7. Use only the information provided in the question
In some scenarios there will be limited information. In real life, it might be possible to get clarification or gather more information from the patient or a colleague. In the exam, your answers should be based only on what you are told in the scenario and the options. Do not make any assumptions – an incorrect assumption may lead you to a poor response.
8. Look at all the options before assigning any rankings (ranking questions)
For ranking questions, it is important to go through and consider all the options before you start deciding on the order. If you read the first option and decide it is a “bad” option, you may mentally place it last. This may then impact your thinking when reading other options – you may not remain objective and could end up fitting other options around the preconception that option A is the worst. The ranking questions are comparative not absolute – so rather than “good” or “bad”, it is about comparing one option to the other possibilities – “better” or “worse”.
9. Make sure your choices make sense when taken together (selection questions).
In the selection questions, all 3 options that you select should be looked at together as a combined response to the scenario. In some cases, you can eliminate options if they would contradict each other or would not make sense when taken together. If you are confident that an option that suggests seeing a patient when a chaperone is available is correct, then you could eliminate another option that suggested seeing the patient immediately without a chaperone. A good way to check if your answer is likely to be correct is to read all 3 options back together and see if they make sense together. If they don’t you should consider changing at least one of the options.
10. Double check you have marked the correct options.

REQUIREMENT A -
Answer these questions from the exam tips above:
(i) In the exam, what should answers be based on?
(ii) Ranking questions are comparative rather than what?
(iii) How many options are selected in the selection questions?
REQUIREMENT B - Edit the exam tips above between "8. Look at all" and "together (selection questions).", inclusive, changing "objective" to "impartial".

SOURCE INFORMATION -
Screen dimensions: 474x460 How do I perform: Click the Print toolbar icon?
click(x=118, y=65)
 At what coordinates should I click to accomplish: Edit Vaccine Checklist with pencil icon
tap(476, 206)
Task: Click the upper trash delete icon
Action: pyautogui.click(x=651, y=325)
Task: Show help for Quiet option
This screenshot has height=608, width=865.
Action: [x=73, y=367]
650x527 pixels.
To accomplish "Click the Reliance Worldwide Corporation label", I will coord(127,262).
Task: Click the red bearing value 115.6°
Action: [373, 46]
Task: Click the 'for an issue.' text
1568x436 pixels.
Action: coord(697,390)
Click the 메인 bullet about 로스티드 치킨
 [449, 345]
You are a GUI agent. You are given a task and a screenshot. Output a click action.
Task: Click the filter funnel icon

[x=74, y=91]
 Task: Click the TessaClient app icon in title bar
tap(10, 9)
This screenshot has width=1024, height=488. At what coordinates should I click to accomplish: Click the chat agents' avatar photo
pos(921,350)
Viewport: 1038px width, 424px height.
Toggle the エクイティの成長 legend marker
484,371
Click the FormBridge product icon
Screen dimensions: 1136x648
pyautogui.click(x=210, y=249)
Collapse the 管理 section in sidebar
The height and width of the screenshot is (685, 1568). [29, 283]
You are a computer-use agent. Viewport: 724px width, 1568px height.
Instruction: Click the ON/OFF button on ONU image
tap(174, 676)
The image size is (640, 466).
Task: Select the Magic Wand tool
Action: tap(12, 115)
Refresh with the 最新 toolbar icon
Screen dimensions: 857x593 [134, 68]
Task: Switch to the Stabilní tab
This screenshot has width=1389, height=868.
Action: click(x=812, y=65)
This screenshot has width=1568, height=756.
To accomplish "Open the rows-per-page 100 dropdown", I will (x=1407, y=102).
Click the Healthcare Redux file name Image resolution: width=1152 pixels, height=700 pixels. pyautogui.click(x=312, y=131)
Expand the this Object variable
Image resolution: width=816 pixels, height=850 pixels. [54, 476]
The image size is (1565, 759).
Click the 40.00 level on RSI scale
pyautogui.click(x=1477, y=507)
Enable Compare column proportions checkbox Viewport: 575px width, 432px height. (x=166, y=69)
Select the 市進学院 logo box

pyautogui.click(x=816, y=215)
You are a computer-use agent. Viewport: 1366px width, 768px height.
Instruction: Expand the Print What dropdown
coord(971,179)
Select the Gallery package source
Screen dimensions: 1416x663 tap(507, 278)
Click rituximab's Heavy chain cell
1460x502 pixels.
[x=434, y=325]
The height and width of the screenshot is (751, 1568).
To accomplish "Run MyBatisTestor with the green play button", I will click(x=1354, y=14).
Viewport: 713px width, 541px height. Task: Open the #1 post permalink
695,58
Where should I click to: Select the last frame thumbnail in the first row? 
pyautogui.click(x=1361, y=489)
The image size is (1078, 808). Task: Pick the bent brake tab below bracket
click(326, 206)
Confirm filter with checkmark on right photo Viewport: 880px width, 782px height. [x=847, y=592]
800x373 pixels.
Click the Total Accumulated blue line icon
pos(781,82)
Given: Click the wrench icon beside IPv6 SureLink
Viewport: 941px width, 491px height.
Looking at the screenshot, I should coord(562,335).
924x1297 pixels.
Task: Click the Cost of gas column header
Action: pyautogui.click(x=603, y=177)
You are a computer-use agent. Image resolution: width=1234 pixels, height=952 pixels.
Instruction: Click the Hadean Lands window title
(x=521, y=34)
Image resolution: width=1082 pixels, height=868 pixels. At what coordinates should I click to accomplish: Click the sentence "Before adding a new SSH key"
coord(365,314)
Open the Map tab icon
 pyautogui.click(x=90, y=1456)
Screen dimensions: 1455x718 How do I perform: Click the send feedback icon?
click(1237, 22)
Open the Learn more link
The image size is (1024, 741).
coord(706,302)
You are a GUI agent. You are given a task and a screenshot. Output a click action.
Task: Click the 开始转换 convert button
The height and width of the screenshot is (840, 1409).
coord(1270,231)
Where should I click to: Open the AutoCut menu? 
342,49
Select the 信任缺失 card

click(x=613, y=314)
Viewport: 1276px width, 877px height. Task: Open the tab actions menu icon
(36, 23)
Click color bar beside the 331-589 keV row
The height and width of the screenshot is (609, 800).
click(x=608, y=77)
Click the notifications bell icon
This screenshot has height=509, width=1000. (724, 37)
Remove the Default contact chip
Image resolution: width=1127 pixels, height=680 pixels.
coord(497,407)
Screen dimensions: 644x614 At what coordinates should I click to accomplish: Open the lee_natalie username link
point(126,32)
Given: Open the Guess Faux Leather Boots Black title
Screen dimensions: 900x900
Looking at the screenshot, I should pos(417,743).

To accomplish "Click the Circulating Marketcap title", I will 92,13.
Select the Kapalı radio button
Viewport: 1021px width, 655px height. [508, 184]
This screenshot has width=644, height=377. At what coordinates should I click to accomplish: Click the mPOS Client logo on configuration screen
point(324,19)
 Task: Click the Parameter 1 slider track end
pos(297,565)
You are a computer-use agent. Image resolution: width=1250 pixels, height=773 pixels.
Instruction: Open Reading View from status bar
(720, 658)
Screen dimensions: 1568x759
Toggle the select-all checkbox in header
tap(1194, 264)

WRITTEN SOLUTION A -
(i) Only on what you are told in the scenario and the options.
(ii) Absolute.
(iii) 3.

WRITTEN SOLUTION B -
8. Look at all the options before assigning any rankings (ranking questions)
For ranking questions, it is important to go through and consider all the options before you start deciding on the order. If you read the first option and decide it is a “bad” option, you may mentally place it last. This may then impact your thinking when reading other options – you may not remain impartial and could end up fitting other options around the preconception that option A is the worst. The ranking questions are comparative not absolute – so rather than “good” or “bad”, it is about comparing one option to the other possibilities – “better” or “worse”.
9. Make sure your choices make sense when taken together (selection questions).